Прожив всю жизнь, Акси-Вакси так и не понял, в чем смысл того парадного фотопортрета и для кого – или для чего – он предназначен. Быть может, кому-то надо было показать, что дети крупных врагов народа живут в комфорте и благоденствии? Сомнительно, что этот снимок предназначался родителям, отделенным друг от друга восемью часовыми зонами в тот год, 1939-й, когда они, один в угольной шахте, другая на лесоповале, проходили страшный процесс адаптации к лагерной жизни. Мальчик не знал ничего ни о лагерях, ни о лесоповале, ни о ледяных шахтах: ведь по семейной легенде его родители были посланы родиной в долгосрочную важную командировку. Странным образом его смущала книжка, лежащая на его колене. Он уже читал «Сказки дядюшки Римуса» и даже запомнил то, что показалось ему главным смыслом. Подлец и мучитель мистер Волк выловил шустрого Банни. Он собирается того то ли сожрать живьем, то ли поджарить, однако хитрый Банни умоляет душегуба воздержаться от еще более ужасной казни: «Делайте со мной все, что хотите, мистер Волк, только не бросайте меня в терновый куст!» Назло зайчику мистер Волк раскручивает того за уши и зашвыривает его в густой терновник. Банни только этого и ждал и задает стрекача.

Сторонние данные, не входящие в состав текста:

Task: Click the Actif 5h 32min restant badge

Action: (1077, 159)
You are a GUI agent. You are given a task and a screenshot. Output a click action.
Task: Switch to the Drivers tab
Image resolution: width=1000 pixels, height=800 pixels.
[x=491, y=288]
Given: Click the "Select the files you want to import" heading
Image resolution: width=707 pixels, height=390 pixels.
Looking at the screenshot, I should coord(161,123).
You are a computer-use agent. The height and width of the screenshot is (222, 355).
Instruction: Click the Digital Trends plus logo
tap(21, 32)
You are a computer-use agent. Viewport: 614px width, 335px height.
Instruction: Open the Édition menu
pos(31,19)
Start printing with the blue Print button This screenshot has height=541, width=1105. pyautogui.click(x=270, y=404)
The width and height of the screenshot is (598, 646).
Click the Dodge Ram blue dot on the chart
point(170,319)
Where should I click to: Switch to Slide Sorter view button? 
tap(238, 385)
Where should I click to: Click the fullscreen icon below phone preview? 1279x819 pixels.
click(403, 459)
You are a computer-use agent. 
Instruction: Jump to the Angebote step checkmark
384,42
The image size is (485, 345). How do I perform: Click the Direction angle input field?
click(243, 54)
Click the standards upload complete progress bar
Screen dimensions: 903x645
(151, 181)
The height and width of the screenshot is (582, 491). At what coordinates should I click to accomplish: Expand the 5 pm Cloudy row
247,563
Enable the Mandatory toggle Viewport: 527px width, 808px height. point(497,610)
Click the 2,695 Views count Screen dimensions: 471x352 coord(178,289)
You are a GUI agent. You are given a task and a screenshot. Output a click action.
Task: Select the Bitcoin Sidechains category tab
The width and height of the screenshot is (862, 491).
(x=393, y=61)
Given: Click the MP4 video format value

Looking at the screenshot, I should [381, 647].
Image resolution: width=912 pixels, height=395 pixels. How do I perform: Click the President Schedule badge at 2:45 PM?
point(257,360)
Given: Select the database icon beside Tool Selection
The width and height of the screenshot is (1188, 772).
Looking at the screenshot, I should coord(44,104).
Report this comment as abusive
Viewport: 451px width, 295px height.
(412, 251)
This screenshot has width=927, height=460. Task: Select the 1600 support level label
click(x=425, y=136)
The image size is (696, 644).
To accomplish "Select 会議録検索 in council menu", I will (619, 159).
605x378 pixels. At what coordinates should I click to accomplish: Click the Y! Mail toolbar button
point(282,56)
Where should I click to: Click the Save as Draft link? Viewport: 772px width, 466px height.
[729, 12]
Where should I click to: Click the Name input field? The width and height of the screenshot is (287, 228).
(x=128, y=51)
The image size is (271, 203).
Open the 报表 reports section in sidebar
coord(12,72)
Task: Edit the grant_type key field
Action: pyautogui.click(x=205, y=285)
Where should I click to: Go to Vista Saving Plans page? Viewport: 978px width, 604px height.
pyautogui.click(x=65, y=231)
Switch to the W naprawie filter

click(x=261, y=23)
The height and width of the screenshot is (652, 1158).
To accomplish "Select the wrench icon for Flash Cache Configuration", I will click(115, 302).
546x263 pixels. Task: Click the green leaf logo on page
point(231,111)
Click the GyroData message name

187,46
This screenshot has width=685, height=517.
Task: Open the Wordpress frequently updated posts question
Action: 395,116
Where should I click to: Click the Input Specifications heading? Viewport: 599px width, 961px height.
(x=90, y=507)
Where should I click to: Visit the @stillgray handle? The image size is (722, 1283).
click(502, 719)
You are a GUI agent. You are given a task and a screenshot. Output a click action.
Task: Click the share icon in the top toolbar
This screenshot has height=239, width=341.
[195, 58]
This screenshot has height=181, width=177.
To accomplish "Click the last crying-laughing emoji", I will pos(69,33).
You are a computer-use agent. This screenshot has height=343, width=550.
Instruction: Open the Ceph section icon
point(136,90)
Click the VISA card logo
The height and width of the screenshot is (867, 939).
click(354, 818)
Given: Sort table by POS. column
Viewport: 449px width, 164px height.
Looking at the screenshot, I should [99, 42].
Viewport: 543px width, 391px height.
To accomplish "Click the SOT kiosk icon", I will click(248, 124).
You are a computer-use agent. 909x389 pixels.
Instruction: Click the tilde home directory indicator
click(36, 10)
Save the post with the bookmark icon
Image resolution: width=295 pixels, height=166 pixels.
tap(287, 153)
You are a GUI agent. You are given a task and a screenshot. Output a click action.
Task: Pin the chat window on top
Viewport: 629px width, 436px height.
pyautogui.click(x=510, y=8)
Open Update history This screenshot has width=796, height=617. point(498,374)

Семилетний мальчик хохотал, не в силах остановиться, должно быть, самого себя почему-то воображал то в шкурке Банни, то в новенькой одежке, полученной в фотосалоне. В ней он и отправился через год в первый класс.
Интересно, что перед войной я в общем-то был вполне прилично одет. Например, на снимке с добровольцем дядей Фелей я стою в шелковой майке и узбекской чаплашке. На другой какой-то карточке – в белой рубашке с расшитым на украинский манер воротником. «Дядя Феля, ты в какой форме будешь на войне?» – спрашиваю я своего кумира. Тот слегка нахмуривается: «В морской». Я в восторге: «Ты, значит, во флот записался?» Тот еще больше хмурится: «Увы, только лишь в береговую артиллерию». – «А что это такое, товарищ лейтенант Котельник?»